Tips on Crafting a Story Structure That Works for You

39
Image by PublicDomainPictures from Pixabay

In a recent post, Janice Hardy discusses the importance of choosing the right structure for your novel. “Story structure is a valuable tool that helps us write, keeps our stories tight, and provides a framework for us to express ourselves,” she writes. “It’s how people tell stories, and we see it everywhere—including jokes.”

Structure does not mean you have to place certain scenes at certain points in your story or write to a formula. It merely means that your novel needs a framework – whatever form that takes. In its simplest form, structure = introduction, obstacles, resolution. Or beginning, middle, end. Having a scaffolding in place can help you weave your story and keep plot points aligned, while avoiding meandering plots and bloated writing. This works even if you plan meticulously or have only a broad idea in mind when you start to write.

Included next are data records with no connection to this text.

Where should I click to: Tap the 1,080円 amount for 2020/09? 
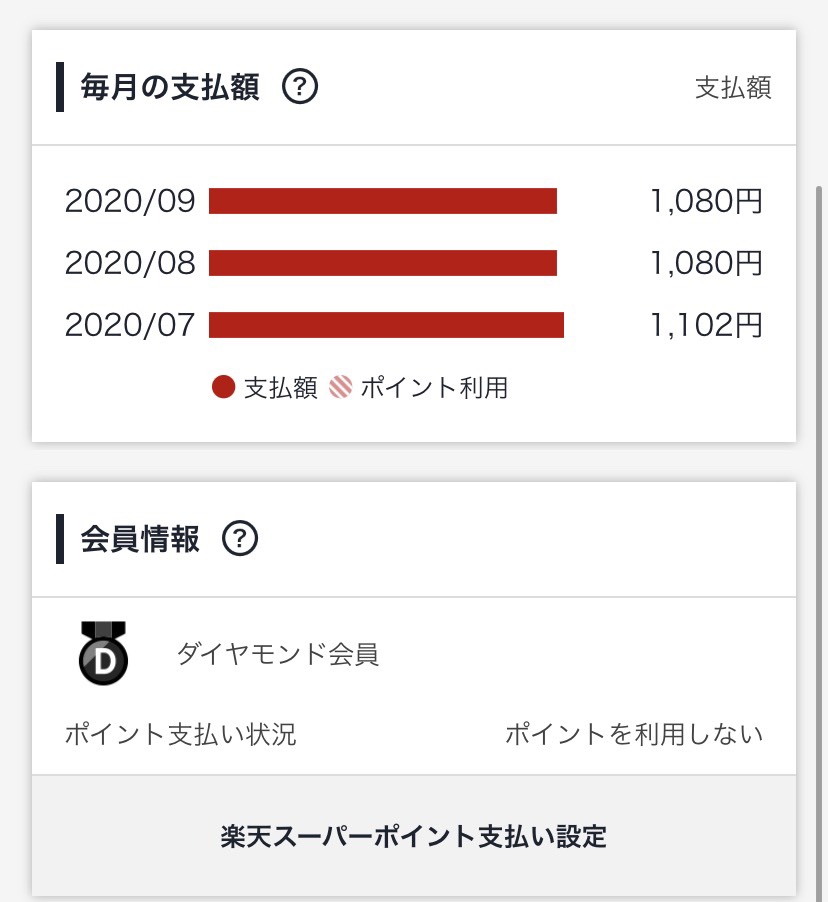point(706,201)
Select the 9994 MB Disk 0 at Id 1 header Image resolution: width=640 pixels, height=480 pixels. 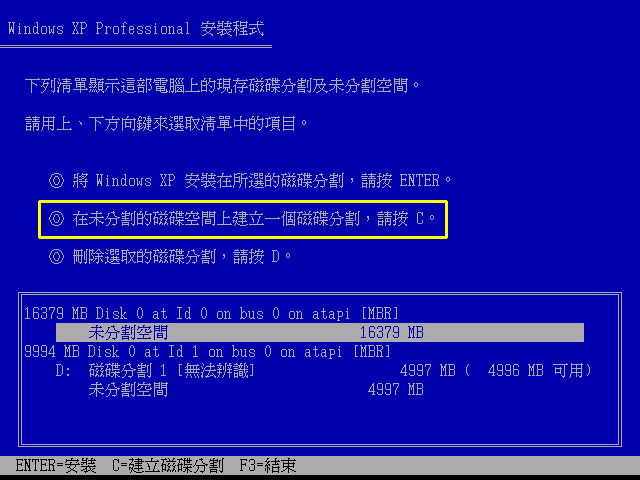click(x=207, y=351)
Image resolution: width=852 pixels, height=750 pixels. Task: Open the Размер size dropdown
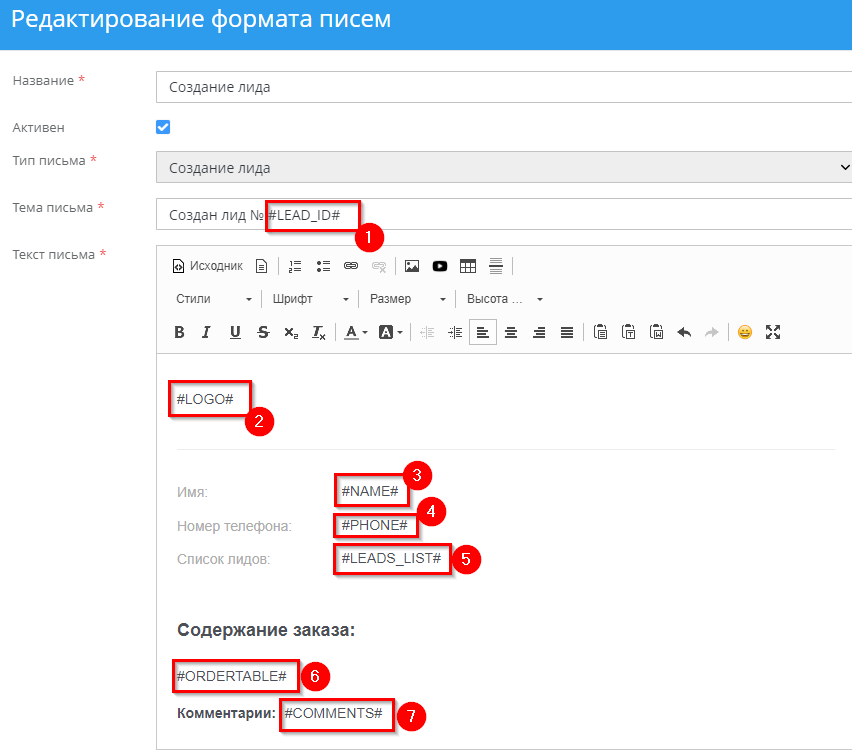click(x=408, y=299)
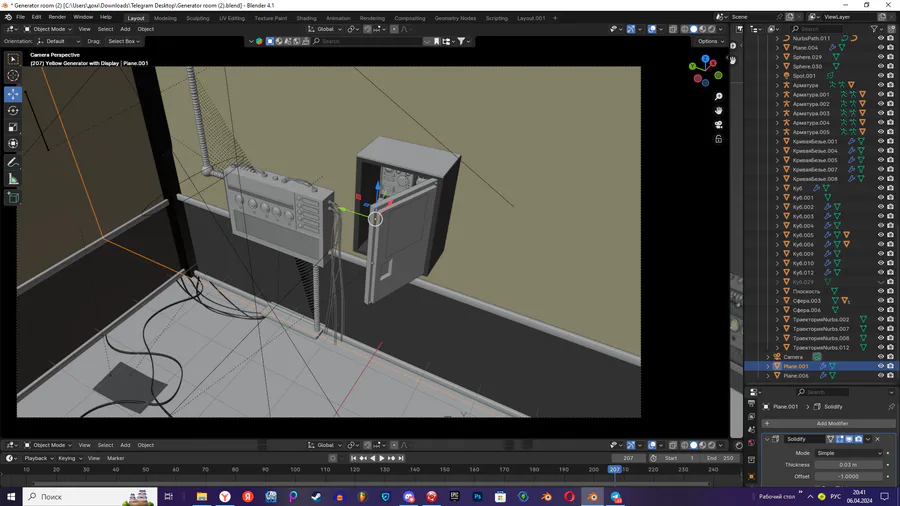This screenshot has height=506, width=900.
Task: Toggle camera view with the camera icon
Action: (x=719, y=125)
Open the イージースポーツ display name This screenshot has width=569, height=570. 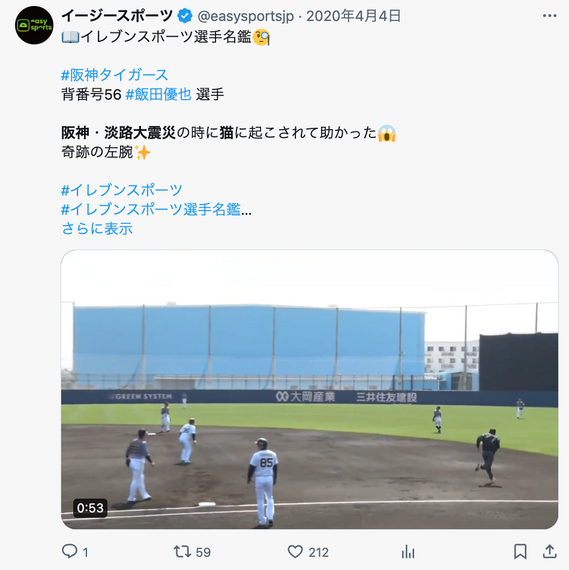[x=117, y=16]
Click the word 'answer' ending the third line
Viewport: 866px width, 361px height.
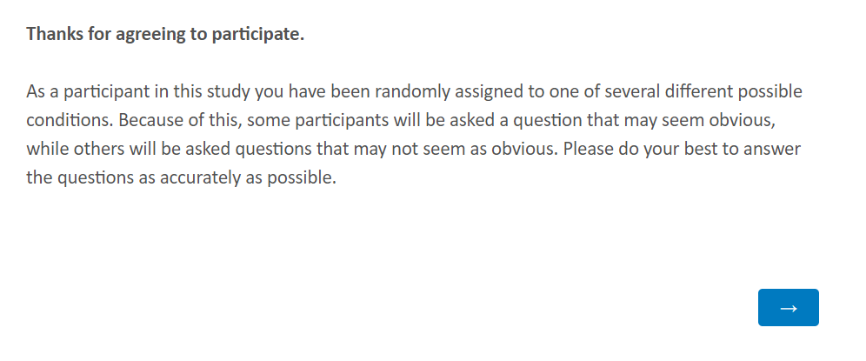(x=776, y=150)
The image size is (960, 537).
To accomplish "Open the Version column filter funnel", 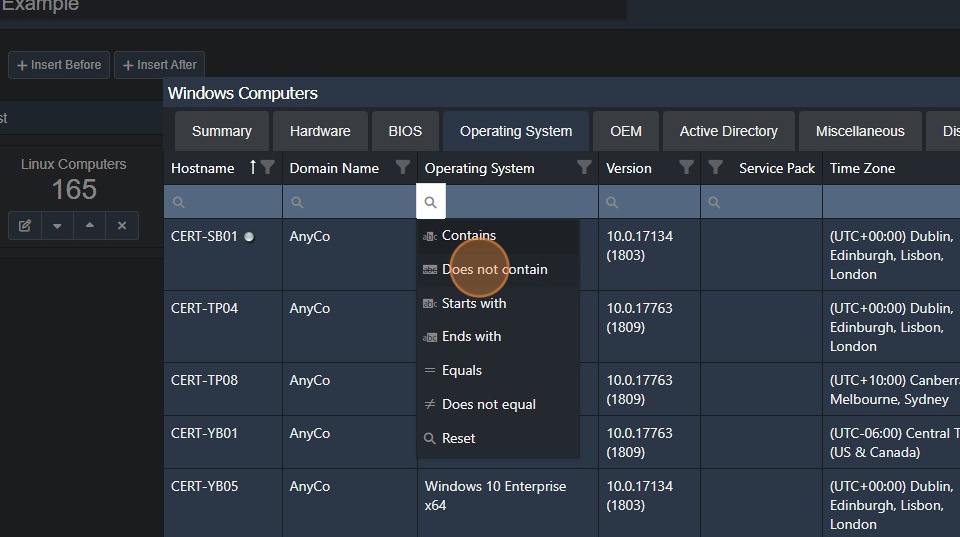I will [686, 167].
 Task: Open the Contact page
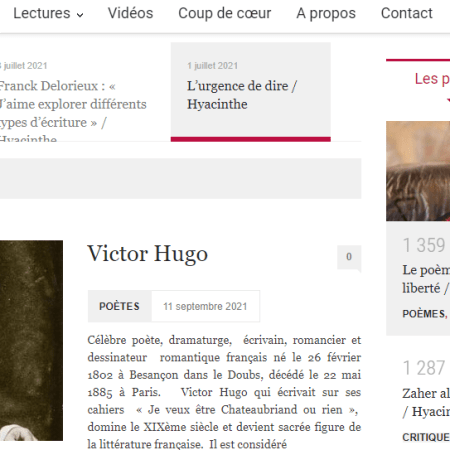pyautogui.click(x=407, y=13)
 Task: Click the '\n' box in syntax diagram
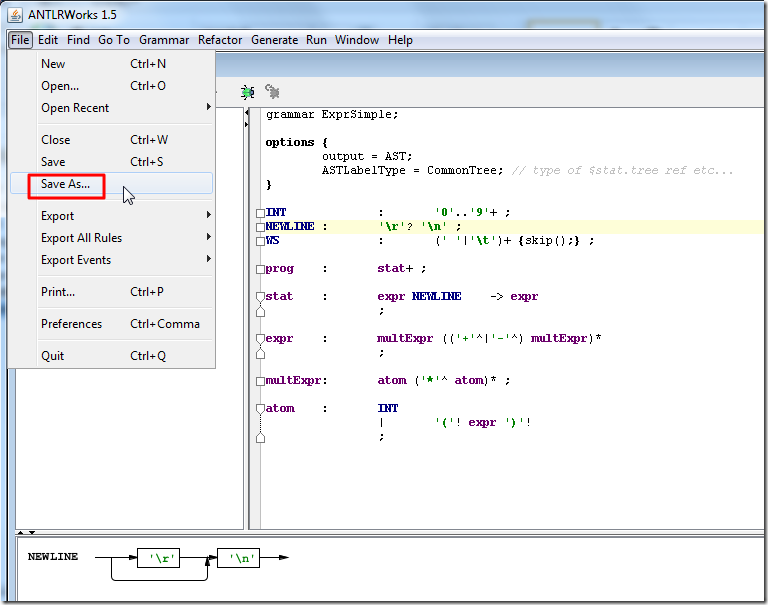[239, 559]
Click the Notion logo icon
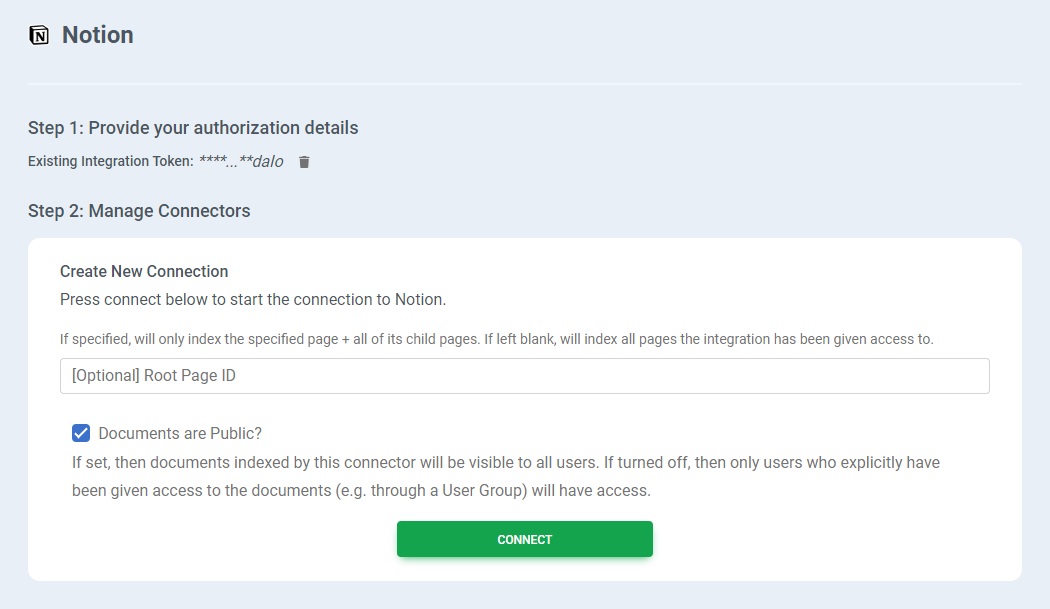Viewport: 1050px width, 609px height. coord(39,35)
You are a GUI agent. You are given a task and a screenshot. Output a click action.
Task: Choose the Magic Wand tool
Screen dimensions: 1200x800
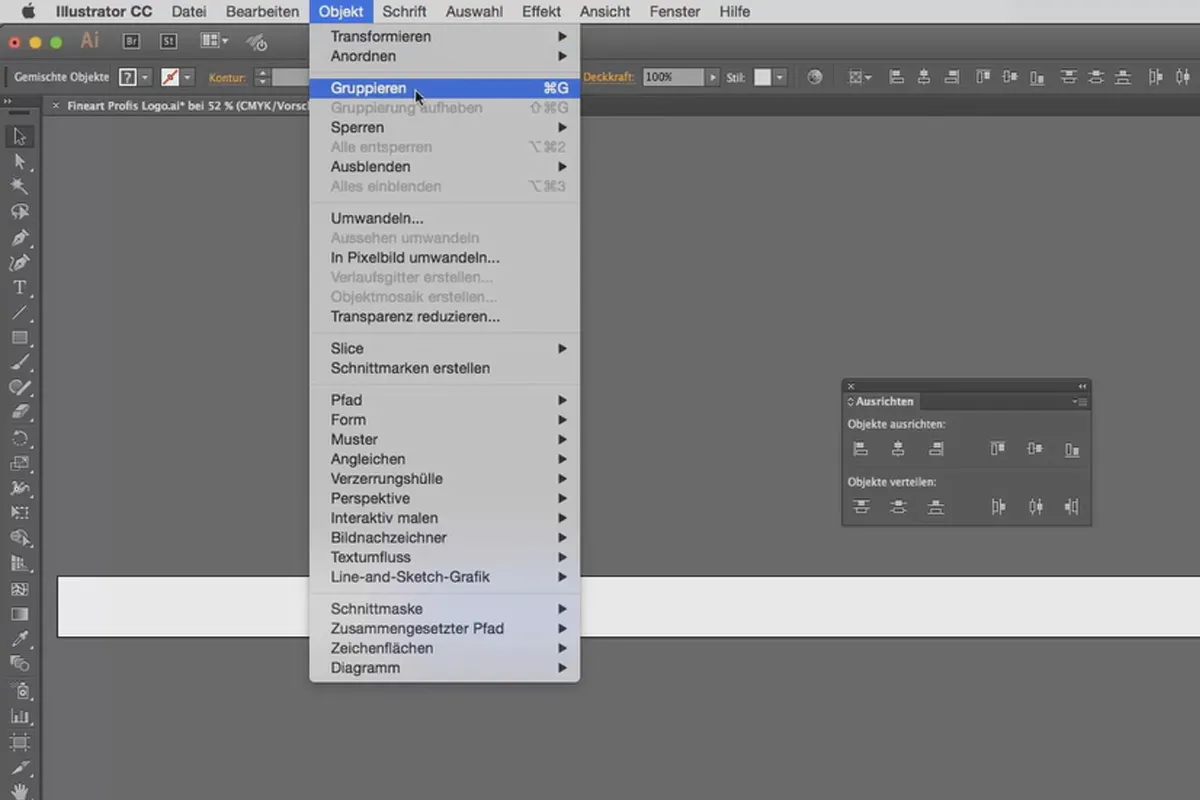point(19,187)
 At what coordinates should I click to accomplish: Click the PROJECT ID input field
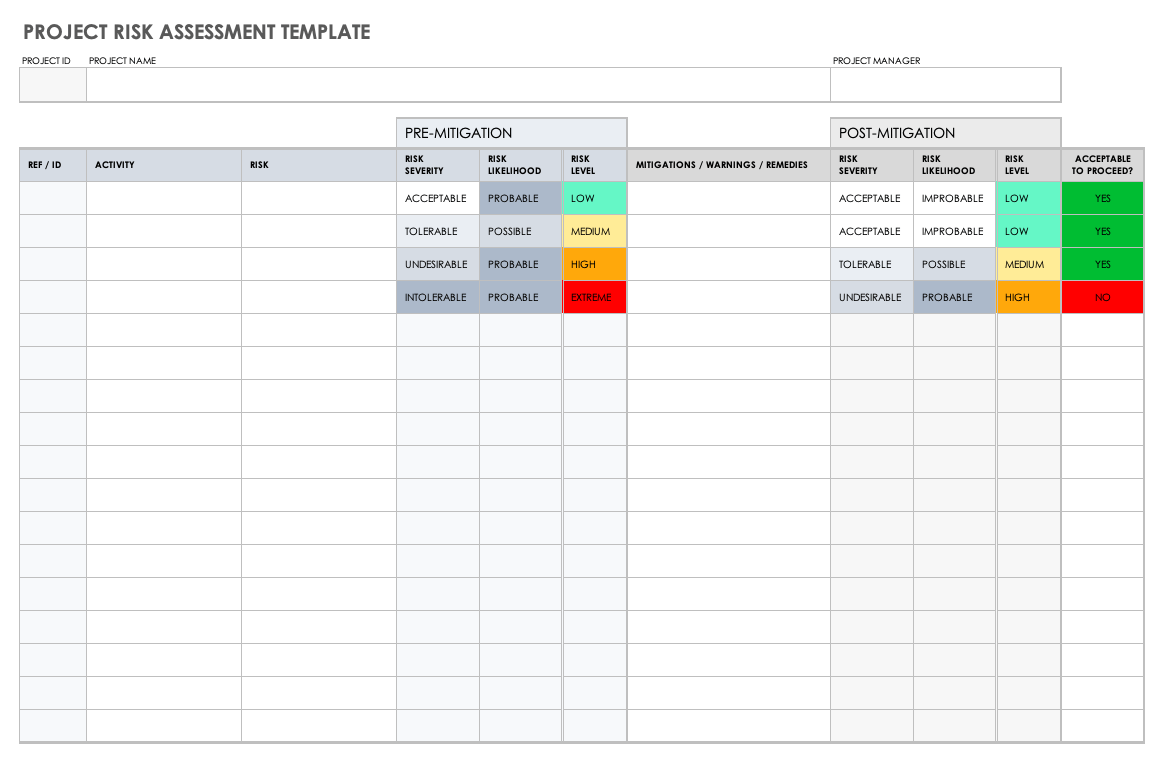click(52, 84)
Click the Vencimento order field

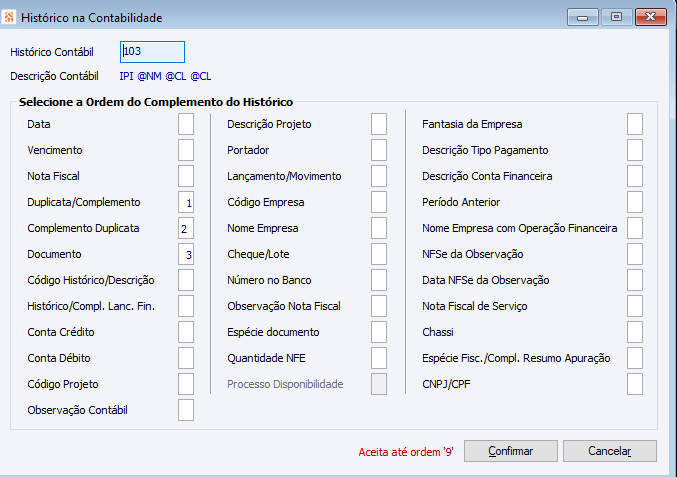coord(186,150)
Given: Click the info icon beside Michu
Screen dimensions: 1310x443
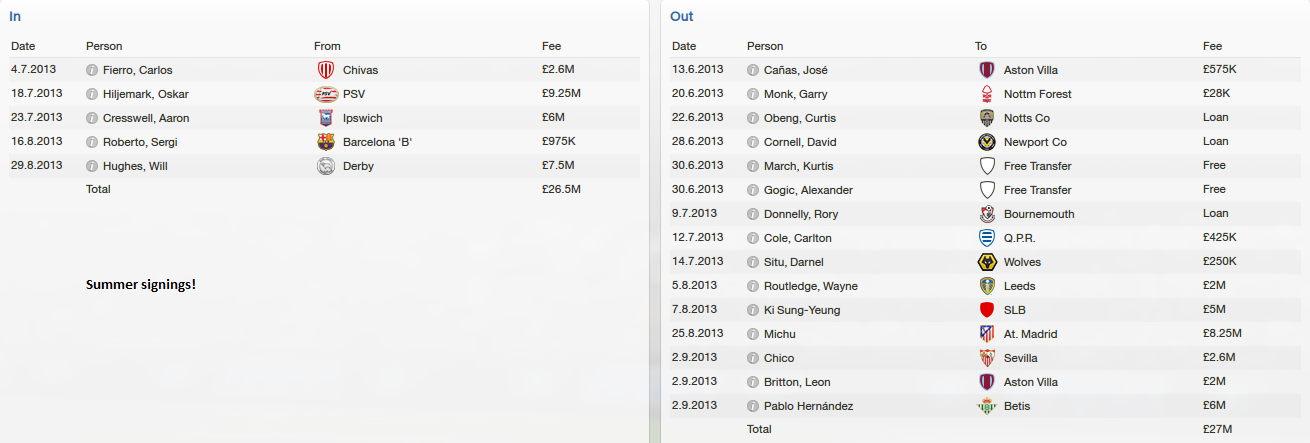Looking at the screenshot, I should (x=753, y=334).
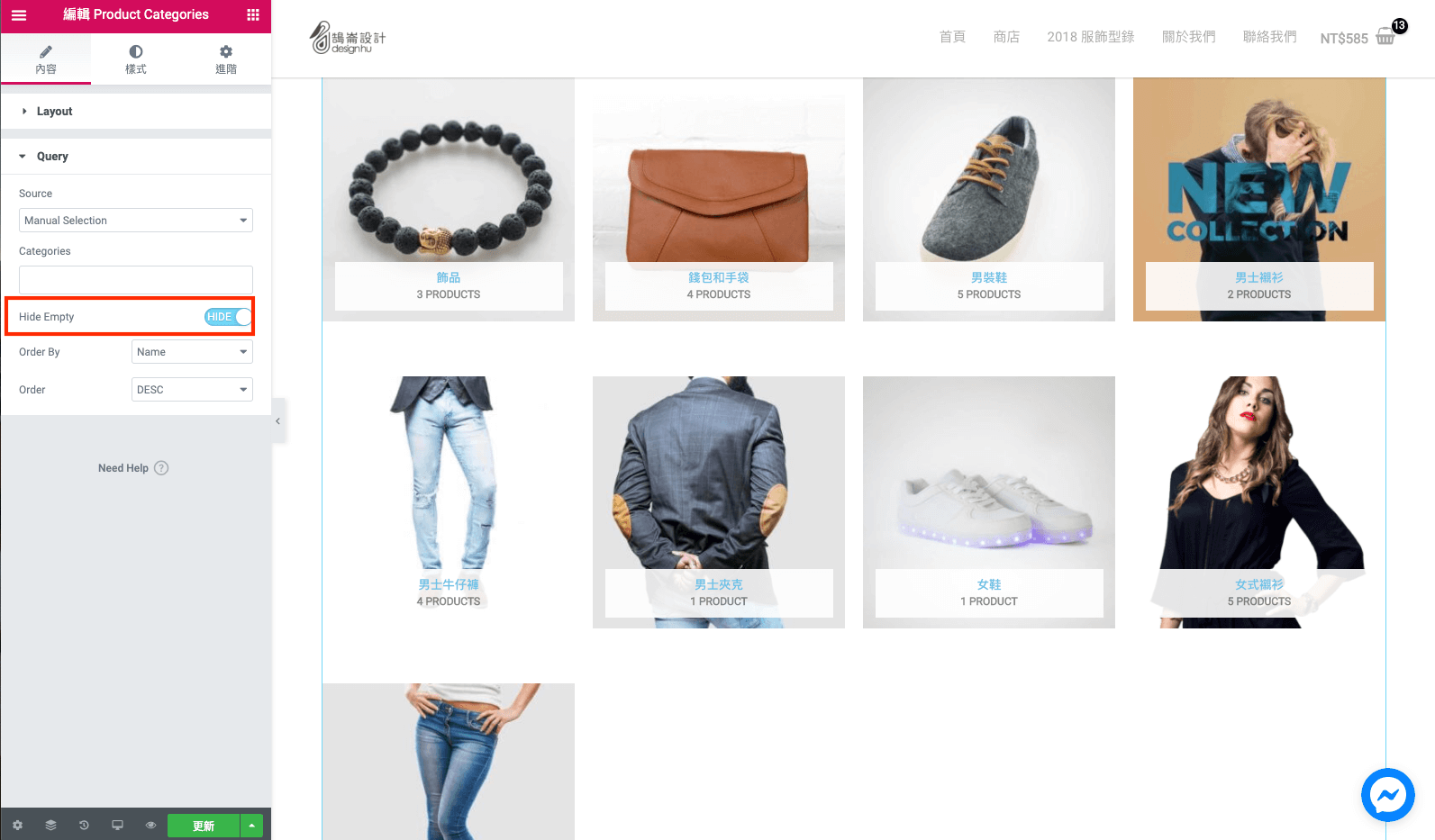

Hardy shares some questions she asks that help her build structure:

  • What is the word count? “Knowing the target word count lets you know how much of the novel is beginning, middle, and ending, which is important to help you find the right pace for the story, and know where your major turning points need to fall,” she explains.
  • How many chapters? “This helps when outlining (if you do), and lets you know where the major turning points typically fall,” Hardy writes. “Just adjust this for whatever size chapters you usually write.” You can also draft scenes first, and then group them into chapters after you have a rough draft.
  • What events fall in which sections? “Blocking out the size and scope of the novel gives you a general sense of what needs to happen when,” Hardy says. If Act One of your novel will run nine chapters, then your protagonist will have a big problem and a decision to make by the end of Chapter Nine. If you’re nearing that point and still haven’t set up this scene, you may have problems with pacing or need a better turning point.
  • What are my major turning points? Before she starts planning, Hardy defines six turning points: the opening scene, the inciting event, the act one problem, the midpoint reversal, the act two disaster, and the ending. “Once I figure these moments out, I go scene by scene and connect those points until I have a fully fleshed out plot,” she writes. “If this six-point arc works, then odds are good the novel will work, too. If this is a struggle to figure out or the turning points are too vague, that could indicate the story isn’t developed enough yet to write.”